Re: Task TK-940TX-DF Blowing fuse

That's what I'm wondering too.
It looked all fine, then some parts were reinstalled and things went haywire.
As long as the bridge rectifier is providing DC, and the voltage across the primary caps is balanced, there shouldn't be any way they can get damaged.

On that note, discharging them with a screwdriver or other means where it produces large sparks can damage them over time. Use a hair dryer or wall-type soldering iron to discharge the caps (preferably the latter, as it will minimize sparking and large current draws.)

Yes, possibly.
I'm thinking if one cap receives too much voltage from unbalance, it can short out... and then the full rectified voltage will be dumped on the other cap, making it short out too.

But you can take the old caps and place them across your bridge rectifier circuit out of the PSU and see if the bulb still glows. If it does, then they must be bad, as we've confirmed the bridge rectifier is already good.

Re: Task TK-940TX-DF Blowing fuse

Yep, got 331V-333V (240V/0.707 ± 2V ripple?)

I connected the Laptop power adapter across the caps
The only small spark that i saw and heard was when i bumped the wire that went into the inside of the adaptor connector.
The voltage started of at 16V and then slowly dropped, over the course of 5min, to 15V, at the rate of 0.01V/s

So even though i had two pairs of primary caps that i was using, i removed another couple of smaller primary caps (200V 330uf) from another parts PSU, reinstalled the bridge rectifier and put this third pair of caps in, and the bulb glowed for half a second (yay!) and i got 320V across the primary caps, with a nice spark/pop when i shorted them out.
Rechecked, and the same good result.

From post #32
I'm wondering what happened from hereafter (when it looked like the issue was resolved), when i put all of components back in - and if there was fault on the board that destroyed the replacement caps.

The lack of balancing resistors may have contributed to this? (i found them easy enough on the parts boards that i got the caps from - they are labelled as R2 and R3 / R201 and R202(add-on board).

Re: Task TK-940TX-DF Blowing fuse

No, any decently-built laptop adapter will have short-circuit protection.
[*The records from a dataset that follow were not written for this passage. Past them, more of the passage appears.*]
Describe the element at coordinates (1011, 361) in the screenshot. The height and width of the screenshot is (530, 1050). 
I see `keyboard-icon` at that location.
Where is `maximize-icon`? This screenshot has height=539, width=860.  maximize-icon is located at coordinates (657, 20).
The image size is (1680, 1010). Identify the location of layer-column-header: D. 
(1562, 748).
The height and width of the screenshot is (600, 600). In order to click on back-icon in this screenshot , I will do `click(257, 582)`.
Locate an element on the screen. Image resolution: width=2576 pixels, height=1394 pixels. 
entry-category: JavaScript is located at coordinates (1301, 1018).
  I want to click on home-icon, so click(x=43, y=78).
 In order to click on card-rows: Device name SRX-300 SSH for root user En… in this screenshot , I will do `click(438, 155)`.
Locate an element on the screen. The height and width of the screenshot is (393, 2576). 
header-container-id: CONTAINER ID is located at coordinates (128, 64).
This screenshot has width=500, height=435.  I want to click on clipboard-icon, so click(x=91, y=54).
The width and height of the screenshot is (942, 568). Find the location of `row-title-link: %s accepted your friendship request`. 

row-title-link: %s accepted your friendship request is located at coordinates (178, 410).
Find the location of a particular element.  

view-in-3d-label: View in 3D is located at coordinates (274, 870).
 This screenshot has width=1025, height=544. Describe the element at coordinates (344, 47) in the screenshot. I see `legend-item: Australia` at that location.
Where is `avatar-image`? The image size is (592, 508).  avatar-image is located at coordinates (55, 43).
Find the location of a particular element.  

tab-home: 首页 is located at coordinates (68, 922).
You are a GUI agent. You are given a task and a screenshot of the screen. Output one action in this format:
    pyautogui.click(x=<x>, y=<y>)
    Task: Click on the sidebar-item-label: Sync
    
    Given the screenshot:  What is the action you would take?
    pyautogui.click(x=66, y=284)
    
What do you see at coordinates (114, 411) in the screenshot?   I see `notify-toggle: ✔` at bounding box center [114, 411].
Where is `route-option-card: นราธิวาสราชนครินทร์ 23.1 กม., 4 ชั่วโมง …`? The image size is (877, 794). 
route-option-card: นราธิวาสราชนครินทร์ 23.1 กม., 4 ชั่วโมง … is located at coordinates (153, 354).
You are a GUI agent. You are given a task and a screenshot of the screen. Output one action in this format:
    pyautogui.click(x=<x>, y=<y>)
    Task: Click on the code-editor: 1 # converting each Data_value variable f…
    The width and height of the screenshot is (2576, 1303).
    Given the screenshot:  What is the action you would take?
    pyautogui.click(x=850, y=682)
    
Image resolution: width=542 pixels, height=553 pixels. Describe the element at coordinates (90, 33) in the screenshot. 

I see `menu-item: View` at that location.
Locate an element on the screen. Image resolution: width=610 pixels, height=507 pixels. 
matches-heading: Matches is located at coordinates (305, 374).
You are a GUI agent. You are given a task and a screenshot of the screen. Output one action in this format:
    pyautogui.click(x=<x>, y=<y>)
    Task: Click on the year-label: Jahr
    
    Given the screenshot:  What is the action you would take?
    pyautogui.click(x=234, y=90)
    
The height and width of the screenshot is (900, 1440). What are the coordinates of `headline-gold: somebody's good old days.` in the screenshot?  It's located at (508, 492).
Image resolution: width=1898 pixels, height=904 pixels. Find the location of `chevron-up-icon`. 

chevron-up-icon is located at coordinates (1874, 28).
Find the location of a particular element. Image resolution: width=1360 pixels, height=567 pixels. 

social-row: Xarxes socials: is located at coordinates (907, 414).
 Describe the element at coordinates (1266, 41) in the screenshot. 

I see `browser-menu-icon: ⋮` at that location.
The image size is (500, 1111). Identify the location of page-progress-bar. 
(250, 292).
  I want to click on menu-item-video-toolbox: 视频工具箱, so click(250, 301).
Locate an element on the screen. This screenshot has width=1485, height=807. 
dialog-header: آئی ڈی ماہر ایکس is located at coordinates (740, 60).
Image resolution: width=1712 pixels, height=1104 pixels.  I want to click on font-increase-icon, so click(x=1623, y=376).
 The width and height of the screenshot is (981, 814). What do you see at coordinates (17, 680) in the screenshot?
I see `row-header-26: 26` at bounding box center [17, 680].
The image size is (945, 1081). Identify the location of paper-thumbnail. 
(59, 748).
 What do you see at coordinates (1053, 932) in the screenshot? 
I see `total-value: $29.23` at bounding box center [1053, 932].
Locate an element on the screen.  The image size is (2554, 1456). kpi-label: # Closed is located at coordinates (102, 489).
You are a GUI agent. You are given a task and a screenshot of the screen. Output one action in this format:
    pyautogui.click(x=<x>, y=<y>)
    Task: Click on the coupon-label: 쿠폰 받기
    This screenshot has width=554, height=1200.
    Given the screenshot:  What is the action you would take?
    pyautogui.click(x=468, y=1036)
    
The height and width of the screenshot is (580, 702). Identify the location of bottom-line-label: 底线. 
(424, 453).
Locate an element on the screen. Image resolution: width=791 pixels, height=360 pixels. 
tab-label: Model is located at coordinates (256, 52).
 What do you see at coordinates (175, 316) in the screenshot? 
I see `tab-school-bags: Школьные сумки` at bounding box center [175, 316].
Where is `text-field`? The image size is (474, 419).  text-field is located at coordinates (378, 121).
With that said, if that adapter is a no-name (non-OEM) and designed badly, then it could blow its fuse and possibly more stuff inside it. But if it's a Dell, HP, Lenovo, or similar, it should just spark, shut-down, then restart (or worst case, you might have to unplug from wall and plug back in to reset it.)

Re: Task TK-940TX-DF Blowing fuse

Yes
If there is a spark / short-circuit would that mean that i'd have to replace a fuse inside the adapter?